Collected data
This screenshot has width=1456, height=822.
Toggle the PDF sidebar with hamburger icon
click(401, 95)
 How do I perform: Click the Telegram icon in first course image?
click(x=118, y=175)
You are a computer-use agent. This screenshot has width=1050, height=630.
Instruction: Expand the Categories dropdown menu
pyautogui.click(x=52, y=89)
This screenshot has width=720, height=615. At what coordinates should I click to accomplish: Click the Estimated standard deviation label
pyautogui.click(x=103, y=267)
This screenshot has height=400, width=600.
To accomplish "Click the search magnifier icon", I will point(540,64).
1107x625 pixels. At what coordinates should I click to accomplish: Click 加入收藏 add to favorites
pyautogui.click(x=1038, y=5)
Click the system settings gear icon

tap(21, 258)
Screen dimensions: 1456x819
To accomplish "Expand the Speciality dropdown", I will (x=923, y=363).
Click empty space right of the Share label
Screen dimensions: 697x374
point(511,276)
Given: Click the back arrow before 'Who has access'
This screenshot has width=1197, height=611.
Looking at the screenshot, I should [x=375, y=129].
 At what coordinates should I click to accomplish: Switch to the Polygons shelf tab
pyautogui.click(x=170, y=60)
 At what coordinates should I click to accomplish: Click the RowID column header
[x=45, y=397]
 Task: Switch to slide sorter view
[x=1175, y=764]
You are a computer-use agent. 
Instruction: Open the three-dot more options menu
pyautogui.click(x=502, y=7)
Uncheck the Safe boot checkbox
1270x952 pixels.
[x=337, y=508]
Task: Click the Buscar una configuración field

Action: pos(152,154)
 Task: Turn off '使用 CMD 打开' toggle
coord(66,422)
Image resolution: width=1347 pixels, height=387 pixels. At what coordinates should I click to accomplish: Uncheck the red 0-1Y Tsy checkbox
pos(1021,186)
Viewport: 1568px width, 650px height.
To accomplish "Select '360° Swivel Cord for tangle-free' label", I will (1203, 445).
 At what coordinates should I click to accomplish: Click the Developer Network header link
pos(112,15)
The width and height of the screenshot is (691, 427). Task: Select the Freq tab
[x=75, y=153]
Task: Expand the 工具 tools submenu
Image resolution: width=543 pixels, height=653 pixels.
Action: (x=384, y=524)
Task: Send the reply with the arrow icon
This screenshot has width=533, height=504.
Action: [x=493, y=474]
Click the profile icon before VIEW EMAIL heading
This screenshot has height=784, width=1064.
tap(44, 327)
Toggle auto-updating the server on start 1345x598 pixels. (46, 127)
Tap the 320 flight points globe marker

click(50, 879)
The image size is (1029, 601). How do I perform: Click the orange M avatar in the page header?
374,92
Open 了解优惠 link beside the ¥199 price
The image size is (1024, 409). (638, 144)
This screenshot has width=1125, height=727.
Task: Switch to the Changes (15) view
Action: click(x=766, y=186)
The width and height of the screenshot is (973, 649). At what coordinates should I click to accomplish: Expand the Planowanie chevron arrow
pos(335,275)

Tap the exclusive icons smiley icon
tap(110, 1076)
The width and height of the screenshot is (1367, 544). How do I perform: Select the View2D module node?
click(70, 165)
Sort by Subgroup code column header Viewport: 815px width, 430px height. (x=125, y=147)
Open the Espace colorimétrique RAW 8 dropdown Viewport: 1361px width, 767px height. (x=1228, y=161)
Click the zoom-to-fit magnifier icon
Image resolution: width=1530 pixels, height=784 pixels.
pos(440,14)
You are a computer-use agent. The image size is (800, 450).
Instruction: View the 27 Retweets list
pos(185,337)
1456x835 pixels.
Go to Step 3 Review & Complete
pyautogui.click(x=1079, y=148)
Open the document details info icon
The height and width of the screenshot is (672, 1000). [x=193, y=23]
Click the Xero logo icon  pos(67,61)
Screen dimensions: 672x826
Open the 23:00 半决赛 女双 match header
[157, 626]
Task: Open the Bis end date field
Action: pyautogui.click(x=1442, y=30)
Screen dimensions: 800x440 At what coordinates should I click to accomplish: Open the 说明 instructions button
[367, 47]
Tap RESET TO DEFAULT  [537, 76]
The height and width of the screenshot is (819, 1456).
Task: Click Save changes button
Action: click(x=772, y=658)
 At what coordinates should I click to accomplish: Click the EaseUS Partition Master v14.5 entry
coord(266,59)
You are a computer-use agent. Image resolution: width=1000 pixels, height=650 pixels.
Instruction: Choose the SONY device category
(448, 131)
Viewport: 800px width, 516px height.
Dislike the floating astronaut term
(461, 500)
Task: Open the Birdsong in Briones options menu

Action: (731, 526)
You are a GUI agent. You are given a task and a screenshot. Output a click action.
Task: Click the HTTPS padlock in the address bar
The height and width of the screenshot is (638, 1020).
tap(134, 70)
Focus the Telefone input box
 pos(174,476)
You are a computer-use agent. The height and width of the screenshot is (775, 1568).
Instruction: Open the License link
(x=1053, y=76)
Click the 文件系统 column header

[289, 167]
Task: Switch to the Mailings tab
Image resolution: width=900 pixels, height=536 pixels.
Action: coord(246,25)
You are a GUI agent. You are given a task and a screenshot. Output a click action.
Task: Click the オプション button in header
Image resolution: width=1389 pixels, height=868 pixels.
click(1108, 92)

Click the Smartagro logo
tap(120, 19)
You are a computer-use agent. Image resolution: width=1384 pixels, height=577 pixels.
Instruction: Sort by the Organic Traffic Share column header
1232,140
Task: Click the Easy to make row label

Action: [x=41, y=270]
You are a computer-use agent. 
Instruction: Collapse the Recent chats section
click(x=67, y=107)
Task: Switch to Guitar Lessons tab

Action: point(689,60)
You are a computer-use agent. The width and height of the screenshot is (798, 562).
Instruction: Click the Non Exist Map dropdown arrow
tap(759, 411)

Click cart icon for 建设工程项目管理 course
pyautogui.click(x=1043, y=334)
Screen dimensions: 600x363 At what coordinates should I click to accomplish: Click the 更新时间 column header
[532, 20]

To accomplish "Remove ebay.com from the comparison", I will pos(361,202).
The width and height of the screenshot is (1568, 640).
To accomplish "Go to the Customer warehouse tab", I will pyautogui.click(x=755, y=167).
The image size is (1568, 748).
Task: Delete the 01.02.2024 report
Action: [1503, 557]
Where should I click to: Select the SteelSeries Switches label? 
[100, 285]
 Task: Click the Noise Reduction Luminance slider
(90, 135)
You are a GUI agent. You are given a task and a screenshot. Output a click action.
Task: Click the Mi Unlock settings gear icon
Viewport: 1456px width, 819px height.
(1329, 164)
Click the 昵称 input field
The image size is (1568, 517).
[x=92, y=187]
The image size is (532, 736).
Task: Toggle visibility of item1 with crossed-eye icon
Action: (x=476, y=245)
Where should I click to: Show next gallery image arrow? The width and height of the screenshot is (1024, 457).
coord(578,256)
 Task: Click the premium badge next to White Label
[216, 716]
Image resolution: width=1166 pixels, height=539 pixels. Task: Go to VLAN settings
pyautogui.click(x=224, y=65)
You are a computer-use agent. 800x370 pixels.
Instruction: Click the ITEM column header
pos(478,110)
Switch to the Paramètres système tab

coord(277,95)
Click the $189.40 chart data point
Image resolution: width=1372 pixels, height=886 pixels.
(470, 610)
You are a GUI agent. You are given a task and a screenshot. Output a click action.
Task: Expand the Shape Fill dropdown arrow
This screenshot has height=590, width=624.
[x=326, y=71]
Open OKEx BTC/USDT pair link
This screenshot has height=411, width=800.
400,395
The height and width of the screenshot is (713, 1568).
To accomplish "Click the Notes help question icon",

* **Short problem**:
Give the rows above again, swapping "At what coordinates should I click to accomplish" for "Where should I click to accomplish" each time it appears and leaving everything else unchanged.

* **Output of the exercise**:
This screenshot has width=1456, height=822.
Toggle the PDF sidebar with hamburger icon
click(401, 95)
 How do I perform: Click the Telegram icon in first course image?
click(x=118, y=175)
You are a computer-use agent. This screenshot has width=1050, height=630.
Instruction: Expand the Categories dropdown menu
pyautogui.click(x=52, y=89)
This screenshot has width=720, height=615. Where should I click to accomplish: Click the Estimated standard deviation label
pyautogui.click(x=103, y=267)
This screenshot has height=400, width=600.
To accomplish "Click the search magnifier icon", I will point(540,64).
1107x625 pixels. Where should I click to accomplish: Click 加入收藏 add to favorites
pyautogui.click(x=1038, y=5)
Click the system settings gear icon

tap(21, 258)
Screen dimensions: 1456x819
To accomplish "Expand the Speciality dropdown", I will (x=923, y=363).
Click empty space right of the Share label
Screen dimensions: 697x374
point(511,276)
Given: Click the back arrow before 'Who has access'
This screenshot has width=1197, height=611.
Looking at the screenshot, I should [x=375, y=129].
 Where should I click to accomplish: Switch to the Polygons shelf tab
pyautogui.click(x=170, y=60)
 Where should I click to accomplish: Click the RowID column header
[x=45, y=397]
 Task: Switch to slide sorter view
[x=1175, y=764]
You are a computer-use agent. 
Instruction: Open the three-dot more options menu
pyautogui.click(x=502, y=7)
Uncheck the Safe boot checkbox
1270x952 pixels.
[x=337, y=508]
Task: Click the Buscar una configuración field

Action: pos(152,154)
 Task: Turn off '使用 CMD 打开' toggle
coord(66,422)
Image resolution: width=1347 pixels, height=387 pixels. Where should I click to accomplish: Uncheck the red 0-1Y Tsy checkbox
pos(1021,186)
Viewport: 1568px width, 650px height.
To accomplish "Select '360° Swivel Cord for tangle-free' label", I will (1203, 445).
 Where should I click to accomplish: Click the Developer Network header link
pos(112,15)
The width and height of the screenshot is (691, 427). Task: Select the Freq tab
[x=75, y=153]
Task: Expand the 工具 tools submenu
Image resolution: width=543 pixels, height=653 pixels.
Action: (x=384, y=524)
Task: Send the reply with the arrow icon
This screenshot has width=533, height=504.
Action: [x=493, y=474]
Click the profile icon before VIEW EMAIL heading
This screenshot has height=784, width=1064.
tap(44, 327)
Toggle auto-updating the server on start 1345x598 pixels. (46, 127)
Tap the 320 flight points globe marker

click(50, 879)
The image size is (1029, 601). How do I perform: Click the orange M avatar in the page header?
374,92
Open 了解优惠 link beside the ¥199 price
The image size is (1024, 409). (638, 144)
This screenshot has width=1125, height=727.
Task: Switch to the Changes (15) view
Action: click(x=766, y=186)
The width and height of the screenshot is (973, 649). Where should I click to accomplish: Expand the Planowanie chevron arrow
pos(335,275)

Tap the exclusive icons smiley icon
tap(110, 1076)
The width and height of the screenshot is (1367, 544). How do I perform: Select the View2D module node?
click(70, 165)
Sort by Subgroup code column header Viewport: 815px width, 430px height. (x=125, y=147)
Open the Espace colorimétrique RAW 8 dropdown Viewport: 1361px width, 767px height. (x=1228, y=161)
Click the zoom-to-fit magnifier icon
Image resolution: width=1530 pixels, height=784 pixels.
pos(440,14)
You are a computer-use agent. The image size is (800, 450).
Instruction: View the 27 Retweets list
pos(185,337)
1456x835 pixels.
Go to Step 3 Review & Complete
pyautogui.click(x=1079, y=148)
Open the document details info icon
The height and width of the screenshot is (672, 1000). [x=193, y=23]
Click the Xero logo icon  pos(67,61)
Screen dimensions: 672x826
Open the 23:00 半决赛 女双 match header
[157, 626]
Task: Open the Bis end date field
Action: pyautogui.click(x=1442, y=30)
Screen dimensions: 800x440 Where should I click to accomplish: Open the 说明 instructions button
[367, 47]
Tap RESET TO DEFAULT  [537, 76]
The height and width of the screenshot is (819, 1456).
Task: Click Save changes button
Action: click(x=772, y=658)
 Where should I click to accomplish: Click the EaseUS Partition Master v14.5 entry
coord(266,59)
You are a computer-use agent. Image resolution: width=1000 pixels, height=650 pixels.
Instruction: Choose the SONY device category
(448, 131)
Viewport: 800px width, 516px height.
Dislike the floating astronaut term
(461, 500)
Task: Open the Birdsong in Briones options menu

Action: (731, 526)
You are a GUI agent. You are given a task and a screenshot. Output a click action.
Task: Click the HTTPS padlock in the address bar
The height and width of the screenshot is (638, 1020).
tap(134, 70)
Focus the Telefone input box
 pos(174,476)
You are a computer-use agent. The height and width of the screenshot is (775, 1568).
Instruction: Open the License link
(x=1053, y=76)
Click the 文件系统 column header

[289, 167]
Task: Switch to the Mailings tab
Image resolution: width=900 pixels, height=536 pixels.
Action: coord(246,25)
You are a GUI agent. You are given a task and a screenshot. Output a click action.
Task: Click the オプション button in header
Image resolution: width=1389 pixels, height=868 pixels.
click(1108, 92)

Click the Smartagro logo
tap(120, 19)
You are a computer-use agent. Image resolution: width=1384 pixels, height=577 pixels.
Instruction: Sort by the Organic Traffic Share column header
1232,140
Task: Click the Easy to make row label

Action: [x=41, y=270]
You are a computer-use agent. 
Instruction: Collapse the Recent chats section
click(x=67, y=107)
Task: Switch to Guitar Lessons tab

Action: point(689,60)
You are a computer-use agent. The width and height of the screenshot is (798, 562).
Instruction: Click the Non Exist Map dropdown arrow
tap(759, 411)

Click cart icon for 建设工程项目管理 course
pyautogui.click(x=1043, y=334)
Screen dimensions: 600x363 Where should I click to accomplish: Click the 更新时间 column header
[532, 20]

To accomplish "Remove ebay.com from the comparison", I will pos(361,202).
The width and height of the screenshot is (1568, 640).
To accomplish "Go to the Customer warehouse tab", I will pyautogui.click(x=755, y=167).
The image size is (1568, 748).
Task: Delete the 01.02.2024 report
Action: [1503, 557]
Where should I click to: Select the SteelSeries Switches label? 
[100, 285]
 Task: Click the Noise Reduction Luminance slider
(90, 135)
You are a GUI agent. You are given a task and a screenshot. Output a click action.
Task: Click the Mi Unlock settings gear icon
Viewport: 1456px width, 819px height.
(1329, 164)
Click the 昵称 input field
The image size is (1568, 517).
[x=92, y=187]
The image size is (532, 736).
Task: Toggle visibility of item1 with crossed-eye icon
Action: (x=476, y=245)
Where should I click to: Show next gallery image arrow? The width and height of the screenshot is (1024, 457).
coord(578,256)
 Task: Click the premium badge next to White Label
[216, 716]
Image resolution: width=1166 pixels, height=539 pixels. Task: Go to VLAN settings
pyautogui.click(x=224, y=65)
You are a computer-use agent. 800x370 pixels.
Instruction: Click the ITEM column header
pos(478,110)
Switch to the Paramètres système tab

coord(277,95)
Click the $189.40 chart data point
Image resolution: width=1372 pixels, height=886 pixels.
(470, 610)
You are a GUI agent. You are given a task and a screenshot. Output a click action.
Task: Expand the Shape Fill dropdown arrow
This screenshot has height=590, width=624.
[x=326, y=71]
Open OKEx BTC/USDT pair link
This screenshot has height=411, width=800.
400,395
The height and width of the screenshot is (713, 1568).
To accomplish "Click the Notes help question icon",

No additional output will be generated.